_EXTRACTED INFORMATION_:
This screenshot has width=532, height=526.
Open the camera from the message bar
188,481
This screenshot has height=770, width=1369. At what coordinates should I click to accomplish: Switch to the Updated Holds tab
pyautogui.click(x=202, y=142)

--

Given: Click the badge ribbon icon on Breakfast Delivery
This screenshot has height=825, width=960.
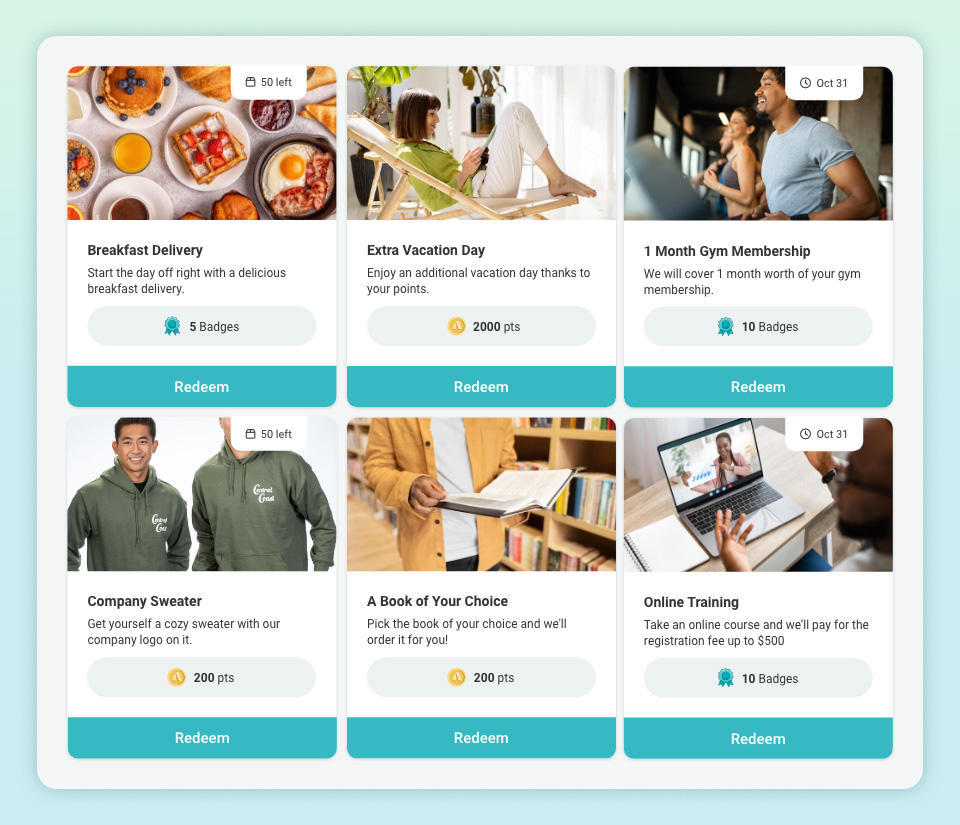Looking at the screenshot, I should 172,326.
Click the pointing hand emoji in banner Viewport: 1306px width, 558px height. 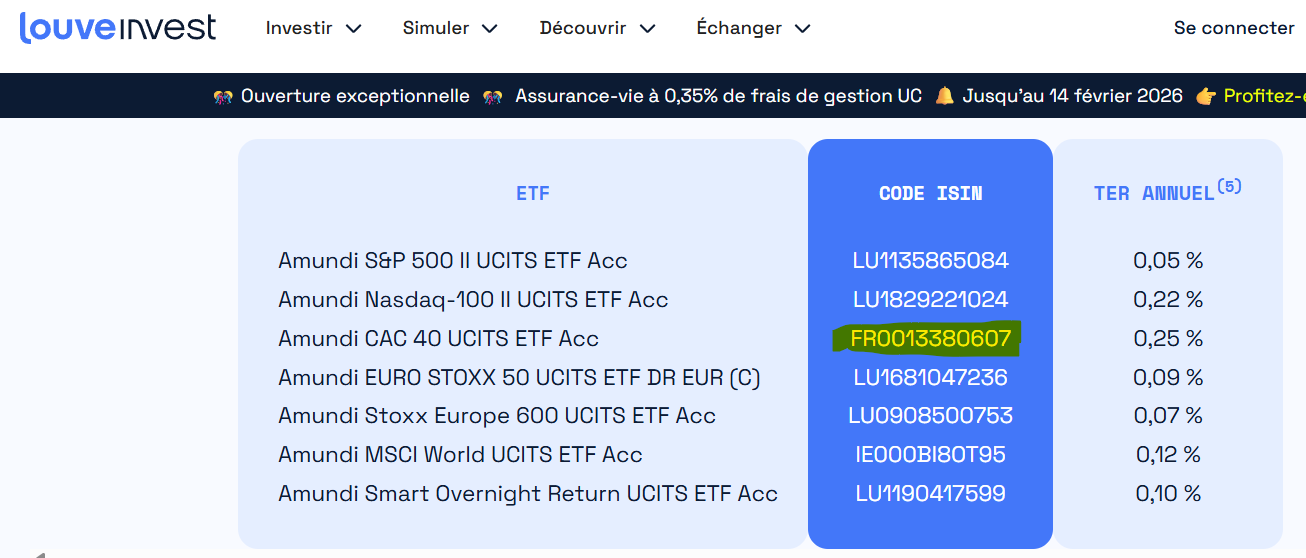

_WHAT TO DO_:
Print nothing but the lines above starting with the line that contains "This screenshot has height=825, width=960." and going on through the line that contains "Click the pointing". Leave out the pictures.

_RESPONSE TO THE EXERCISE_:
This screenshot has height=825, width=960.
Looking at the screenshot, I should 172,326.
Click the pointing hand emoji in banner Viewport: 1306px width, 558px height. 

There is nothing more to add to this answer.